__Task list__.
1 – Please repeat the part of the Lyme disease article between "When he awoke" and "wife, Tricia, 35.", inclusive.
2 – In the Lyme disease article, what diagnosis did hospital doctors give Tom Coffey?
3 – Pick up the Lyme disease article after its final sentence and carry it forward.

The Lyme Disease Association has “Reprinted from PEOPLE Weekly’s
June 16, 2003 issue by special permission; © 2003 Time Inc. All rights reserved.


People; 16 2003 J.D. Heyman Joanne Fowler in Frederick

Hidden Plague. Forget about SARS. Lyme disease is spreading
steadily, and some experts say it can elude the standard cure

For months no one knew what was happening to Tom Coffey. In the
spring of 2001 the then 34-year-old radio dispatcher was struck by
high blood pressure and double vision. By summer's end he was
suffering from facial palsy, crushing fatigue and joint pain so
intense he walked with an old man's shuffle. Medical visits turned up
nothing. By October his weight had plummeted 105 lbs., to 202. "My
doctor was at the end of his rope," says Coffey. "He kept referring
me to different people."

When he awoke unable to swallow his saliva, Coffey rushed to a
hospital near his Frederick, Md., home and was given blood tests and
brain scans. Doctors returned with a terrifying diagnosis: ALS, or
Lou Gehrig's disease, a degenerative illness likely to kill him
within six months. "Tom's dad said, 'I always thought he'd be burying
me. Now I'll be burying him,'" says Coffey's wife, Tricia, 35.

__Records__.
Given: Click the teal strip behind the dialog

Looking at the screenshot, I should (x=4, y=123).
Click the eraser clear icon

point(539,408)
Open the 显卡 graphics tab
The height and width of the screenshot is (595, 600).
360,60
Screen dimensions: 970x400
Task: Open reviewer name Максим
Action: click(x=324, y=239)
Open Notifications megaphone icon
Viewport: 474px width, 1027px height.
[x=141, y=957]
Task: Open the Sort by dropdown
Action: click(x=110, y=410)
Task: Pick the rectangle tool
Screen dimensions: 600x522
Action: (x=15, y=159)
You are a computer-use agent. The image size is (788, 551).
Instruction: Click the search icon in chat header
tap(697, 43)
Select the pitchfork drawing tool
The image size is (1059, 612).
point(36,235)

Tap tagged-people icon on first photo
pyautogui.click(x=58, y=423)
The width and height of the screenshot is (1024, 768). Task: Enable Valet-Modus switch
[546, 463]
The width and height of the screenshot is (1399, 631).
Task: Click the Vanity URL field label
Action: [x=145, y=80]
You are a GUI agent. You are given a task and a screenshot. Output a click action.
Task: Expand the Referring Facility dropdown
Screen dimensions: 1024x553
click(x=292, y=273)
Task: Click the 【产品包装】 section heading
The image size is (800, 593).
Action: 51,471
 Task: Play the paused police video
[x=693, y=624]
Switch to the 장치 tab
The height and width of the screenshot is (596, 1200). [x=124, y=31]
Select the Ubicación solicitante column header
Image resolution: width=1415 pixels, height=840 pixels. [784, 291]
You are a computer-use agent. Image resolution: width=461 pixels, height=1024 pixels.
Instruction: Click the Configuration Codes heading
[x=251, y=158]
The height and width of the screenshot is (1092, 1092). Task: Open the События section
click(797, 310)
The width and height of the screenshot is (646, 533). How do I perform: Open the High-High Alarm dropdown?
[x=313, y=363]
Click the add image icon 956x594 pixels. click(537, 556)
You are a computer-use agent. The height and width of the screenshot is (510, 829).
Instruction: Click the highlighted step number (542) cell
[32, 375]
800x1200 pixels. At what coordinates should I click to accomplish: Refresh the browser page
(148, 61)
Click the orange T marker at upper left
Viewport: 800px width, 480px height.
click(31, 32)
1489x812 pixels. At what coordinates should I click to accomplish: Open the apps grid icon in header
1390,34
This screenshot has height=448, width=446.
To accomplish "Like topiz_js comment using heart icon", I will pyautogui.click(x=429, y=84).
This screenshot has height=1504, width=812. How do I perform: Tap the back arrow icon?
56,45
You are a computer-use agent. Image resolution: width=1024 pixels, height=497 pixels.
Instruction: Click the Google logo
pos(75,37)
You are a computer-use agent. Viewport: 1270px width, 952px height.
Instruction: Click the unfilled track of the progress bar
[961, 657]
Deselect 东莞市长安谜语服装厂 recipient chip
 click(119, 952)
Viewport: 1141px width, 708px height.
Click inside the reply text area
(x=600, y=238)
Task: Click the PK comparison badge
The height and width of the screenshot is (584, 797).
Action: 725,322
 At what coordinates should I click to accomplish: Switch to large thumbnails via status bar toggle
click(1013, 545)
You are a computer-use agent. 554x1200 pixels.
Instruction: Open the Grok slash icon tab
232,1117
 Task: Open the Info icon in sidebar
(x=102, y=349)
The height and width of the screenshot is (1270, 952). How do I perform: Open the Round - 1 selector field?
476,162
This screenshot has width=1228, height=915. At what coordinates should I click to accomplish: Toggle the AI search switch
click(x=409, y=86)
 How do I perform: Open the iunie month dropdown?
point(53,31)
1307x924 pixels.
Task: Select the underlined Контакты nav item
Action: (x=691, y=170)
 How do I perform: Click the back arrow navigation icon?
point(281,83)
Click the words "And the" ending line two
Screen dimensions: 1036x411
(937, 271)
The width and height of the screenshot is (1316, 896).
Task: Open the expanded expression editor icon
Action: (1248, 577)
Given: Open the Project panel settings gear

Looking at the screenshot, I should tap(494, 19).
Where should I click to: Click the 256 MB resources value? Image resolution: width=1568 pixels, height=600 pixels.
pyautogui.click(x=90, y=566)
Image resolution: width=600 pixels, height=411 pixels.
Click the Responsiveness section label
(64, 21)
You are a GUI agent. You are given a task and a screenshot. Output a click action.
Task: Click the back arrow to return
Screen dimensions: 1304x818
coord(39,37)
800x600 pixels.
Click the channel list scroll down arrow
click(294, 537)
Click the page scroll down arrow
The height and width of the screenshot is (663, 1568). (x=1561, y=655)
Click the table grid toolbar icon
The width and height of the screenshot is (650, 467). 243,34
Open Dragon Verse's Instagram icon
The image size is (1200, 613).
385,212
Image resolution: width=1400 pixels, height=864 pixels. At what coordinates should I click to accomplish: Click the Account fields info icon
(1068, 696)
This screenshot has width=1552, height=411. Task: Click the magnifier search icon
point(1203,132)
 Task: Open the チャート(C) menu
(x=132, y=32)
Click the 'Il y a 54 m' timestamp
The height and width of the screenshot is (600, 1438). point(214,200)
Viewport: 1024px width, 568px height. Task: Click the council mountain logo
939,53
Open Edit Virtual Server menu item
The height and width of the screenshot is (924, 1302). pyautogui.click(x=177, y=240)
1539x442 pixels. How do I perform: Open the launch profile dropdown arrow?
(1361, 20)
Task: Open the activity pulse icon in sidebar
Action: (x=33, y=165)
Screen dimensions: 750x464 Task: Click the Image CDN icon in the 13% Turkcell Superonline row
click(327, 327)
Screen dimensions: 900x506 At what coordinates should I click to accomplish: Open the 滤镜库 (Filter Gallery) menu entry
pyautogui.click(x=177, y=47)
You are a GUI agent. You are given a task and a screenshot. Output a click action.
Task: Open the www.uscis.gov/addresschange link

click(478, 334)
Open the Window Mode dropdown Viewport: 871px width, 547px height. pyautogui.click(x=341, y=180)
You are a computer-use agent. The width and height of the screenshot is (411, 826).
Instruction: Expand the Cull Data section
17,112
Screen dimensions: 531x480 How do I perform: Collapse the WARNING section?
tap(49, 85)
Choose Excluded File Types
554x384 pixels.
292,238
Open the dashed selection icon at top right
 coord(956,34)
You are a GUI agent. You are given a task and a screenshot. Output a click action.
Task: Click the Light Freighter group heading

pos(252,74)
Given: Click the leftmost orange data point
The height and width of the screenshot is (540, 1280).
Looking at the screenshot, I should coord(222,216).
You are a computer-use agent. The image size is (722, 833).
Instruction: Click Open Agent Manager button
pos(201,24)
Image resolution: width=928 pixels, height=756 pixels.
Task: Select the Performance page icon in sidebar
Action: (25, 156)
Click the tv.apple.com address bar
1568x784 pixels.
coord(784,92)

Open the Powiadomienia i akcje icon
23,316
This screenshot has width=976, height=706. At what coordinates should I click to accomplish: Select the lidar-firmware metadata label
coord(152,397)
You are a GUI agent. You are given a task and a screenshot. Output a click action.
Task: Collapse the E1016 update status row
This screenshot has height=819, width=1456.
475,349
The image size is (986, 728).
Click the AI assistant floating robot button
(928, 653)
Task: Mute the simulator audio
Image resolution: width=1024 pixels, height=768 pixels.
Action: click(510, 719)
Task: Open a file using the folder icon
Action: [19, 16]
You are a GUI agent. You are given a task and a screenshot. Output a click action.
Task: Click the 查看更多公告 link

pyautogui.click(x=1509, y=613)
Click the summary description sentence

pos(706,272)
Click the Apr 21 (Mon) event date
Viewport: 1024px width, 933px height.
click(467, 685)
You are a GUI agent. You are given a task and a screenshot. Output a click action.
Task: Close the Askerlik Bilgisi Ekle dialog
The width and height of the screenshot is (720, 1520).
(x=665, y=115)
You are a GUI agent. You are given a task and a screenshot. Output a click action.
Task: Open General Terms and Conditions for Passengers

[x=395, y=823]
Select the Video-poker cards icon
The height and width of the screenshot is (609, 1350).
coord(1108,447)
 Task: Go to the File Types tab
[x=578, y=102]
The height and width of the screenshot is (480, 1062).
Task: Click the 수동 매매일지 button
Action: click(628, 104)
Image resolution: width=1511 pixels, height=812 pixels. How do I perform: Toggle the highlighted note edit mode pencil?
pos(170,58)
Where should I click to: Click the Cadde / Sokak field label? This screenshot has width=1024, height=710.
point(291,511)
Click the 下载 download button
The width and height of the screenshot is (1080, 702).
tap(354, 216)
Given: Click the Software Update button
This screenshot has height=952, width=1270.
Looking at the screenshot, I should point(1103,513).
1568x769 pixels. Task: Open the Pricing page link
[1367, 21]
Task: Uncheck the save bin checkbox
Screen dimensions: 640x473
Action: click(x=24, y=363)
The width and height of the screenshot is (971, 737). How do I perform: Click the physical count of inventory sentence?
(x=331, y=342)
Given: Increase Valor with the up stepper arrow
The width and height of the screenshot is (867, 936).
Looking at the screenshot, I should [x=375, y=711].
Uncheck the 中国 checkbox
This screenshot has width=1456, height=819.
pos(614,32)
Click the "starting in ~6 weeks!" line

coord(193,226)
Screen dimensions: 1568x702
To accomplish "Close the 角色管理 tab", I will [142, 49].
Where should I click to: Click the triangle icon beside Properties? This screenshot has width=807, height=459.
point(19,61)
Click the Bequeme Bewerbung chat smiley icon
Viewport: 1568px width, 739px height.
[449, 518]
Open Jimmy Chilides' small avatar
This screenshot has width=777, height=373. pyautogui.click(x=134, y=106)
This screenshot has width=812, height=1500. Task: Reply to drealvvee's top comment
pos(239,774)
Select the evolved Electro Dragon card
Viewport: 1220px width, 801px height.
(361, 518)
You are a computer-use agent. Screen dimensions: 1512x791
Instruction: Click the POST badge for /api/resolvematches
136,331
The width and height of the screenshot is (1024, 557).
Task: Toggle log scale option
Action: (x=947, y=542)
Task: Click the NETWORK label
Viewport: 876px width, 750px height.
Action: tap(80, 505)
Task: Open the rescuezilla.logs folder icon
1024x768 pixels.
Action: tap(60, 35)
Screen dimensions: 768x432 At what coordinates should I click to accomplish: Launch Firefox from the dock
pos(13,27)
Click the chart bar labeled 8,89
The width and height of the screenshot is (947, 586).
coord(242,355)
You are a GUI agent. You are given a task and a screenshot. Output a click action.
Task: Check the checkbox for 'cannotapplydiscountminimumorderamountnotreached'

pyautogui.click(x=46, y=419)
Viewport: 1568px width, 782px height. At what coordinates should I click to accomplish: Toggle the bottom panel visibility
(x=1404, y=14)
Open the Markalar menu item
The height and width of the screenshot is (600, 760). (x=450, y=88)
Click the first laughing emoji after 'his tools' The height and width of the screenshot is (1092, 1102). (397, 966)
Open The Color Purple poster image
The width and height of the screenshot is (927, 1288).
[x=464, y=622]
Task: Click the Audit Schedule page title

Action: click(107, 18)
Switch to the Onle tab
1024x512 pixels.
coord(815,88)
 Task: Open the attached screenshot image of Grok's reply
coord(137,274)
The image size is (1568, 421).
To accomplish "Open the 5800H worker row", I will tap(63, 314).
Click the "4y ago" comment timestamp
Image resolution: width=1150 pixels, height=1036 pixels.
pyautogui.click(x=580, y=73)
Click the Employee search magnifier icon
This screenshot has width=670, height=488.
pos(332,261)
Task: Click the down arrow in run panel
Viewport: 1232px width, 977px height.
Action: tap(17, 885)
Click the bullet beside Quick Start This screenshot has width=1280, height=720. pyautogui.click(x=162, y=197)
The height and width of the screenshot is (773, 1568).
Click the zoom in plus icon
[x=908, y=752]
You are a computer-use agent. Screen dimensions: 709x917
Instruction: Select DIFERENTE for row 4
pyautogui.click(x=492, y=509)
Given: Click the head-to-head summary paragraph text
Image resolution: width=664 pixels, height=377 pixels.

__Task results__.
1 –
When he awoke unable to swallow his saliva, Coffey rushed to a
hospital near his Frederick, Md., home and was given blood tests and
brain scans. Doctors returned with a terrifying diagnosis: ALS, or
Lou Gehrig's disease, a degenerative illness likely to kill him
within six months. "Tom's dad said, 'I always thought he'd be burying
me. Now I'll be burying him,'" says Coffey's wife, Tricia, 35.

2 – ALS, or Lou Gehrig's disease.

3 –
Hooked to a feeding tube, Coffey waited to die. But a relative who
thought his symptoms might have another cause suggested a trip to Dr.
Greg Bach, a suburban Philadelphia Lyme disease specialist. The
doctor found something everyone else had missed--a "bulls-eye" rash
beneath his patient's hair. Coffey was suffering not from ALS but
from a severe case of Lyme, which is spread to humans by tick bites.
For most people, Lyme manifests in a rash and flulike symptoms easily
treated with antibiotics. Left undiagnosed, however, it can invade
the nervous system. "I always thought Lyme was no big deal," says
Coffey, who rebounded after taking medication."But it damn near
killed me."

In fact Lyme is rarely fatal, but as Americans head outdoors during
the peak infection months of May to July, experts warn that it can be
devastating--and that the threat is growing. In the past decade the
disease has spread from the Northeast to every state except Montana.
Last year the Centers for Disease Control reported 17,000 cases--more
than double the number in 1990--but researchers like Joseph Piesman
of the CDC say the actual incidence may be about 10 times higher.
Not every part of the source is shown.